STATED PROBLEM:
Starting at the row that contains "How do I perform: Click the E_VMC/E_Exact" and ending after the row that contains "height. pyautogui.click(x=61, y=145)", can you rewrite those rows with their requests, with each click coordinate in the answers multiplied by 0.75 and rounded to a whole number (halves round up)? Keep the requests and their viewport sizes unchanged.

Data entries

########################################

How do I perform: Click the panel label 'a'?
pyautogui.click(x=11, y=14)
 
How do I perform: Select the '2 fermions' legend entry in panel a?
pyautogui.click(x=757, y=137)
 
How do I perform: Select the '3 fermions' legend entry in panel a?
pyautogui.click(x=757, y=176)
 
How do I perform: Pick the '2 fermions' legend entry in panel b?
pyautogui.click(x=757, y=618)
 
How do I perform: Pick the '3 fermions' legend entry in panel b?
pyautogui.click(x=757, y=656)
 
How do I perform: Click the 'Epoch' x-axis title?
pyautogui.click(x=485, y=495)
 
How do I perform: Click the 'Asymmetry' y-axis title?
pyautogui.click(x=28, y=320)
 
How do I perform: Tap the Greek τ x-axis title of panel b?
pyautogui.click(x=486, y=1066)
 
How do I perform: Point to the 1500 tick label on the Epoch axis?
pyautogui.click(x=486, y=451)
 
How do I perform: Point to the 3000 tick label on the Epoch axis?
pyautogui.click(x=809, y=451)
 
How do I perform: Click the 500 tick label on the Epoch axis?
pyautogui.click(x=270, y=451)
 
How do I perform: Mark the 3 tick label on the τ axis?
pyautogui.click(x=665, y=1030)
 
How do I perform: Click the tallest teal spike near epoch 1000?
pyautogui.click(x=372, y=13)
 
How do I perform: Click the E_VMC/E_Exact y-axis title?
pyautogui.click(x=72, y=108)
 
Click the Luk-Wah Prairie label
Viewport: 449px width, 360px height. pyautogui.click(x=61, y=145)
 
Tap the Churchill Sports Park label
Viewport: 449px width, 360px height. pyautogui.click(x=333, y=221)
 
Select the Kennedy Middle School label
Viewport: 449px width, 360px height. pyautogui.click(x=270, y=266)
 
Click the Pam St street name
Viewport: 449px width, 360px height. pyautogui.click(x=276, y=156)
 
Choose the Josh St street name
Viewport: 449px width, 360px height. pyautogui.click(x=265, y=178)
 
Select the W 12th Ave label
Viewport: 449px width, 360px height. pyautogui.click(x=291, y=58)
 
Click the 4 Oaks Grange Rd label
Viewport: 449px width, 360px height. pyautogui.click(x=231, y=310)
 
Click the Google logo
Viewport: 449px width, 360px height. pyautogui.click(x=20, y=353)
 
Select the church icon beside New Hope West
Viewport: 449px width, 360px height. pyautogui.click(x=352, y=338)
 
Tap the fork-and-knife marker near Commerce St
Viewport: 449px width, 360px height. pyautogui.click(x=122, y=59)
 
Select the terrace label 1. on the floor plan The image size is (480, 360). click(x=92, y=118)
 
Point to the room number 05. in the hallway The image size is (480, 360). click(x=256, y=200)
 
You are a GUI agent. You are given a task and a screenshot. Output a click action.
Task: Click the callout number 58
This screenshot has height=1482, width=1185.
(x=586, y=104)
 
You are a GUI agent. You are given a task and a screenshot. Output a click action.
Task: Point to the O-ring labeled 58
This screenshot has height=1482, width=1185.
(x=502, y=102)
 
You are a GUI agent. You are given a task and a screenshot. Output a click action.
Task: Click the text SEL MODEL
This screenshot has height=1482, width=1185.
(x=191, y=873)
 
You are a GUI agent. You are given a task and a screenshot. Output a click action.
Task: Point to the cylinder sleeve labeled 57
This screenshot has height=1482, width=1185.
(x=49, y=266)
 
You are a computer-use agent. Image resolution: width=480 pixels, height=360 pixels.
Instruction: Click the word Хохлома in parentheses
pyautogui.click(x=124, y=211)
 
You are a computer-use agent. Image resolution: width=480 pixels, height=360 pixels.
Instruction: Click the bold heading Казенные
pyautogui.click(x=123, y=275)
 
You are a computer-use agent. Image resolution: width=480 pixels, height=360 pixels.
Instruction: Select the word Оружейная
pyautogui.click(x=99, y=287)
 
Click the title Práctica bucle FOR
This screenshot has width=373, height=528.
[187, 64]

########################################

SOLUTION:
How do I perform: Click the E_VMC/E_Exact y-axis title?
pyautogui.click(x=54, y=81)
 
Click the Luk-Wah Prairie label
Viewport: 449px width, 360px height. pyautogui.click(x=46, y=109)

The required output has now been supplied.